Sunday, March 15, 2009

Politics at Uncommon Descent

DaveScot, Intelligent Design guru, is no longer posting at Uncommon Descent. (see here) There seems to have been some kind of infighting at UD. Larry Moran picks up the story and suggests it may be because DaveScot challenged the UD policy of linking Darwin to racism. (A policy I believe to be a faux pas) The comments in this link record DavesScot’s insulting attacks on another UD contributor: perhaps that has something to do with it as well. I mention this matter because it puts into perspective my own recent comments and queries about DaveScot in relation to his openly espoused views favouring the notion of common descent on a blog that calls itself “Uncommon Descent”. Did these views also contribute to his demise? This gossipy affair only serves to bring the same questions back to the surface: what is UD asking me to believe or rather disbelieve: evolution as a history, evolution as a mechanism or both?

Interesting in this connection are GilDodgen views defending UD’s science of negation in this post on UD where he tells us that evidence against “Darwinism” (="chance&necessity") is evidence for Design; this, presumably, is an example of Dembski’s explanatory filter at work. Ahh! Perhaps I get it now: By a process of elimination I am supposed to believe that life was Designed!* But alas, it still leaves open questions about the more detailed means by which the design was implemented, whether by a history or by a mechanism, or neither, ….which only takes me back to square one.

PS: On the whole I regret that UD have lost DaveScot - I think they needed his particular emphasis in order to show the breadth of interpretation that can come under the heading of ID.

* Footnote 18/3/2009
As I have asked before why should "chance&necessity" (as the ID community puts it) be so sharply distinguished from design? Are "chance&necessity" any more logically self sufficient and in less need of design than the structures that occupy configuration space between the ends of the order-disorder spectrum?
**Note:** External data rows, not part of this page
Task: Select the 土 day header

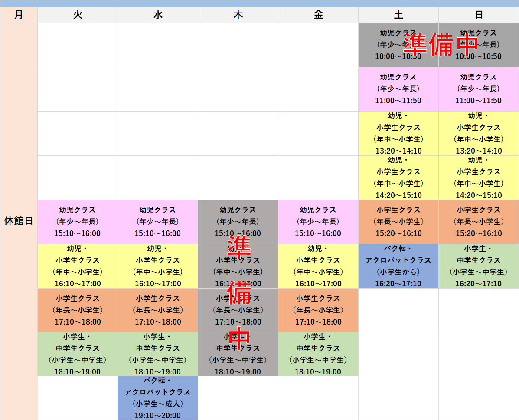Action: (x=398, y=15)
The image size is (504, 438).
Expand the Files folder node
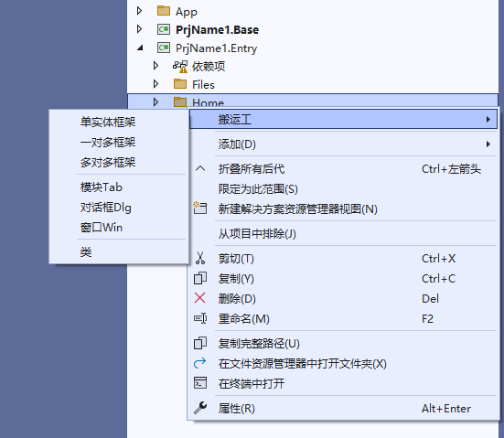tap(155, 84)
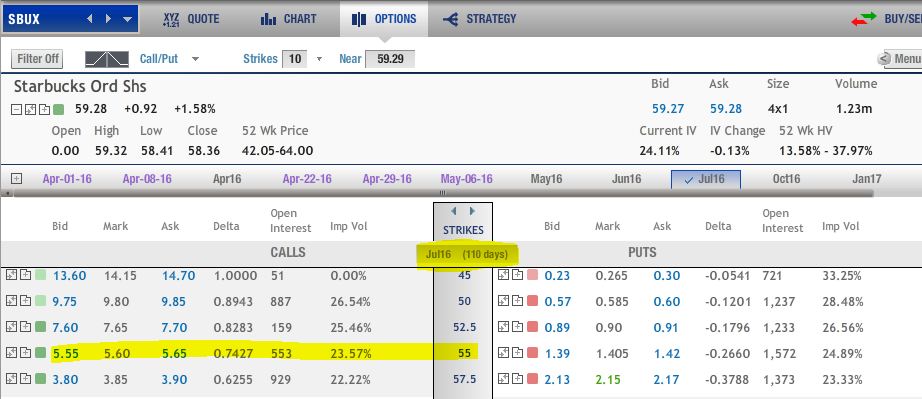Toggle the Jul16 expiration checkmark tab

tap(706, 179)
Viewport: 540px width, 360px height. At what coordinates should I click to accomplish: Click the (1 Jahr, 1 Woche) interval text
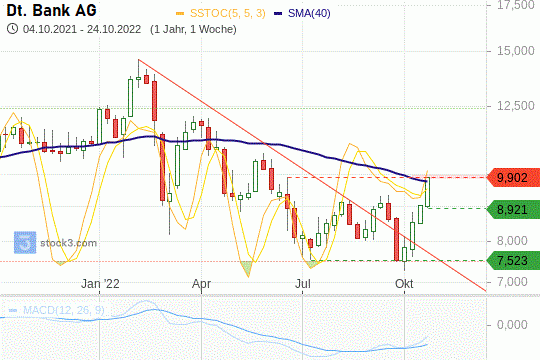tap(193, 29)
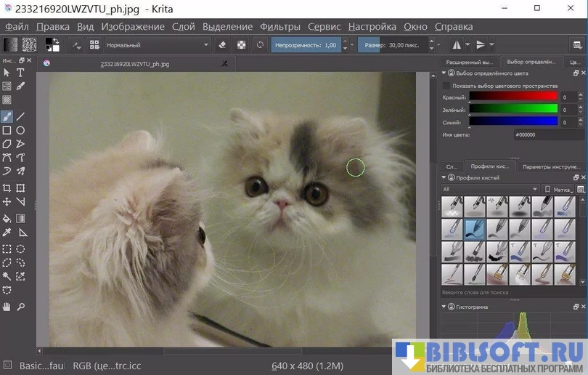This screenshot has height=375, width=588.
Task: Pick the Fill bucket tool
Action: click(7, 218)
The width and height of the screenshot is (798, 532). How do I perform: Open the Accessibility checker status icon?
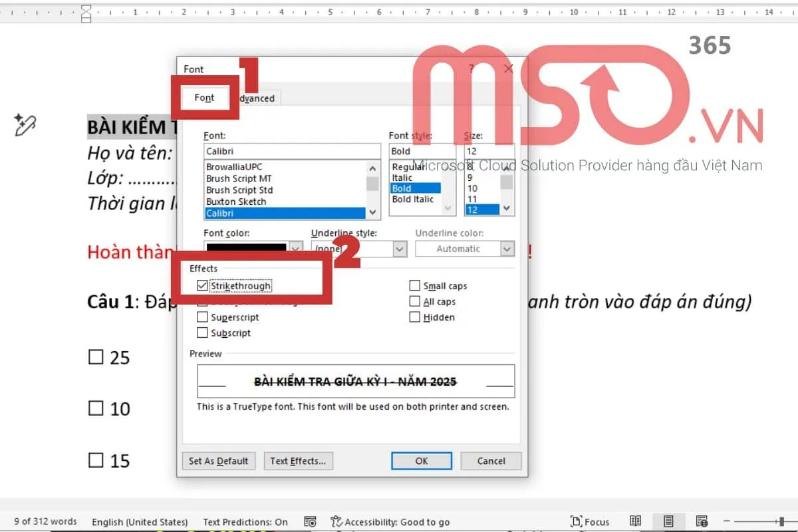click(x=336, y=522)
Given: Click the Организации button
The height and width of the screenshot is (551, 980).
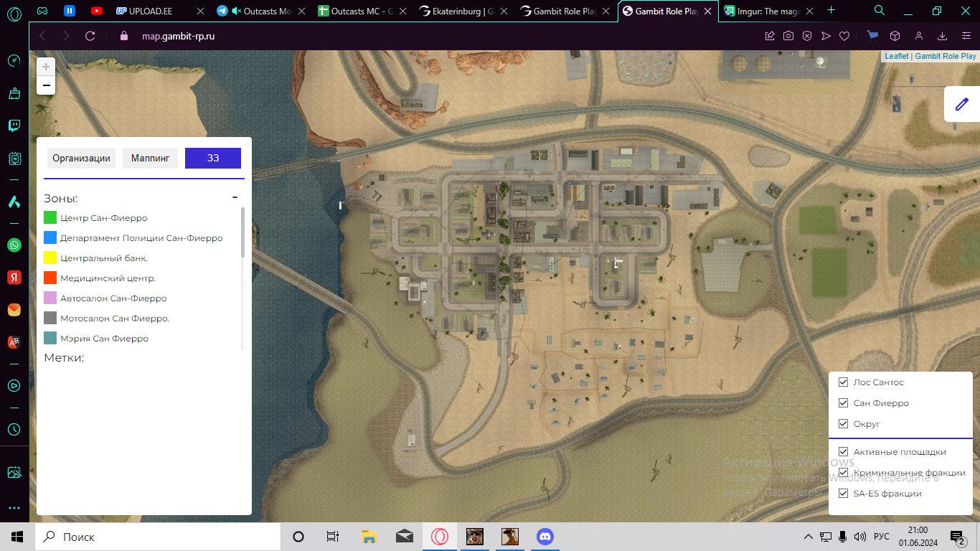Looking at the screenshot, I should pos(81,158).
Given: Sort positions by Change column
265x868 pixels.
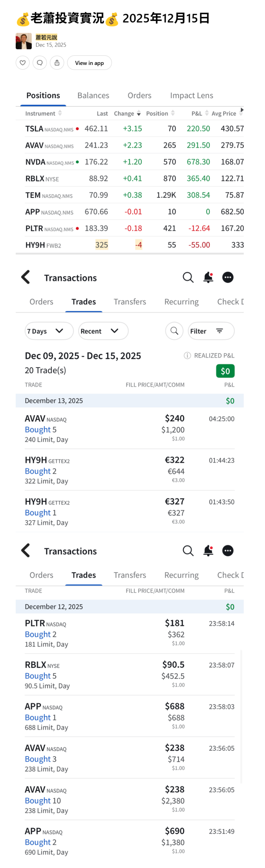Looking at the screenshot, I should click(127, 114).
Dembski's explanatory filter works in a fuzzy heuristic sort of way within this world, but can that heuristic be lifted from this world and extrapolated to a super-cosmic perspective?
From the christian theist's perspective everything cosmic is designed (or rather selected for reification from the platonic world of the possible). Therefore, is it really natural to contrive such a sharp category distinction between "chance&necessity" and design?